Paper 14037-60
Frequency-aware open-vocabulary object detection for thermal imaging
Abstract
Open-vocabulary object detection (OVD) is a promising approach for scaling thermal imaging applications in real-world environments such as HVAC monitoring and industrial inspection. However, applying visible-light OVD foundation models to thermal imagery is non-trivial due to the modality gap, which includes distinct radiometric distributions and characteristic spatial-frequency content. While prompt-based adaptation can preserve the open-vocabulary capability of frozen detectors, existing visual prompting approaches typically do not explicitly account for frequency-specific properties of thermal images.

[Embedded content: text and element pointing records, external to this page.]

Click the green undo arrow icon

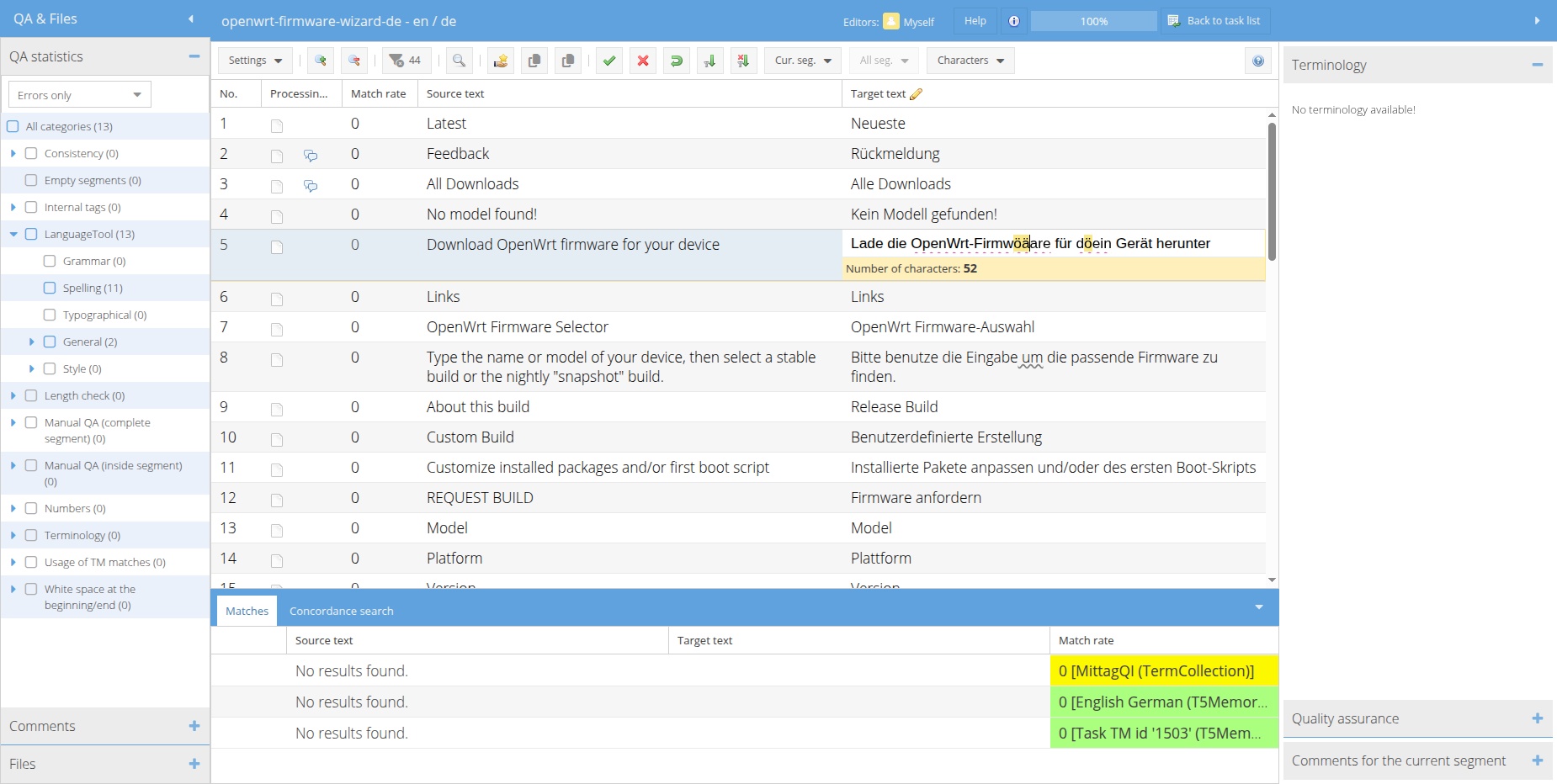coord(676,61)
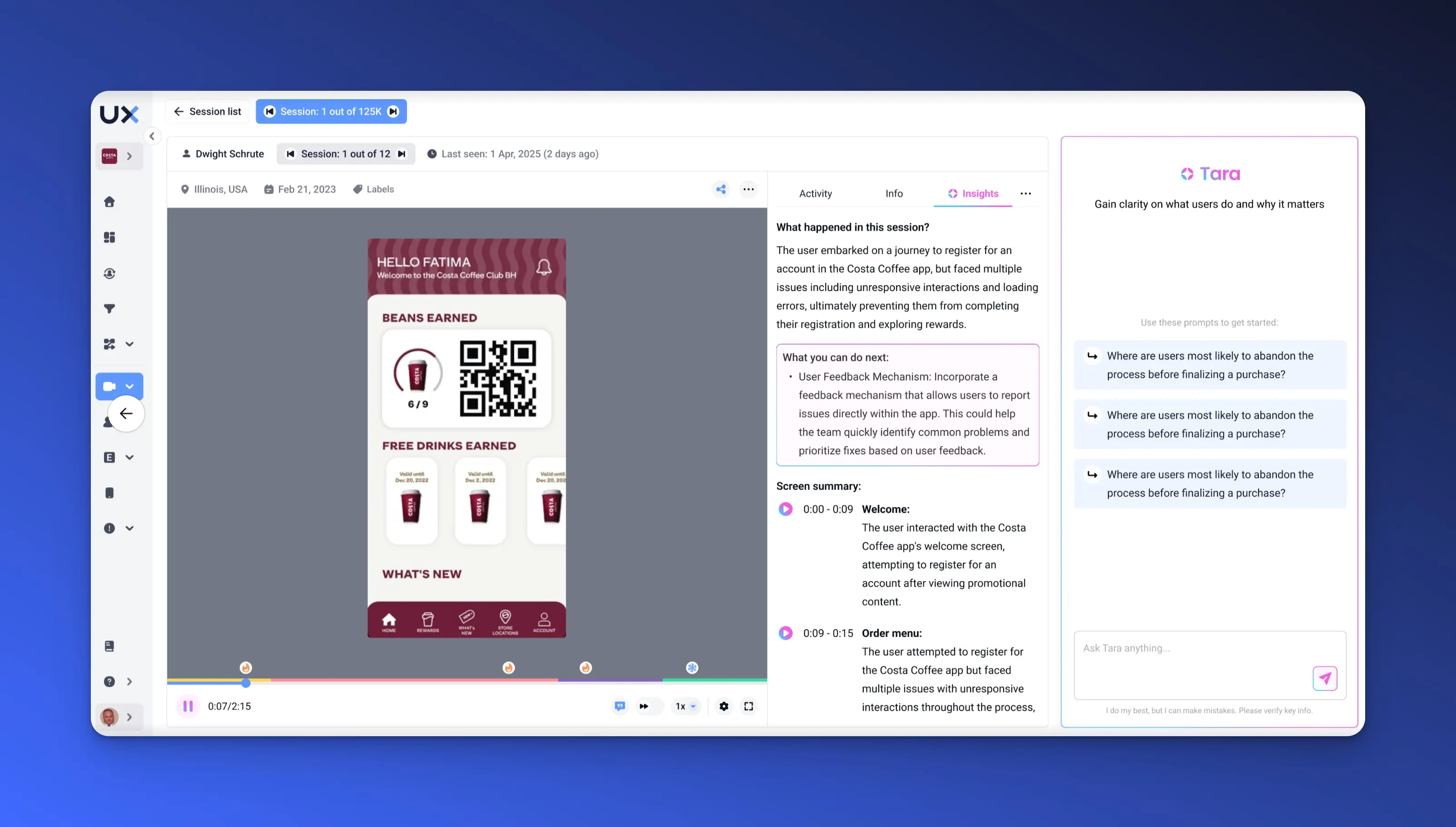This screenshot has height=827, width=1456.
Task: Click the home icon in the left sidebar
Action: (110, 202)
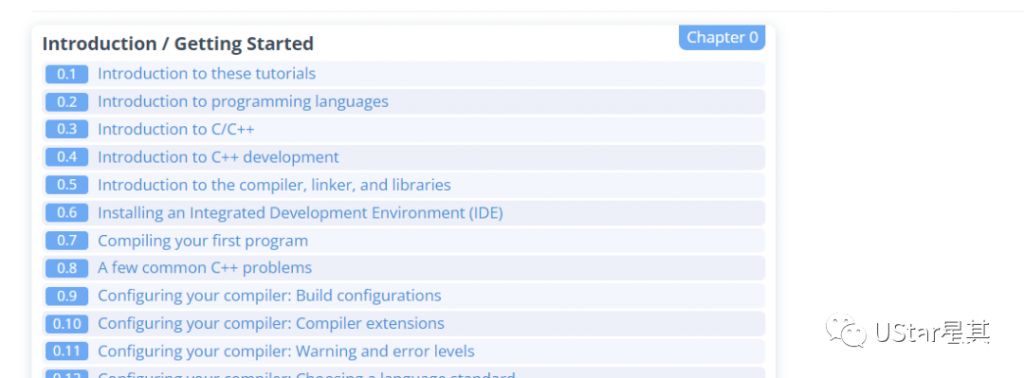Screen dimensions: 1024x378
Task: Select the 0.10 lesson number badge
Action: (67, 324)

In this work, we propose frequency-aware prompt tuning for thermal-domain OVD. Our method decomposes a thermal image into low-/high-frequency components and uses a compact frequency-aware U-net to generate an additive input-space prompt, improving structural perception while maintaining radiometric consistency. Experiments on the FLIR-IR dataset with YOLO-World show consistent gains over zero-shot inference and a strong modality-prompting baseline, particularly for small and low-contrast objects.
Presenter
Jia Qu
Mitsubishi Electric Corp (Japan)
Head researcher at Mitsubishi Electric Corporation, Japan, focusing on computer vision and thermal imaging applications.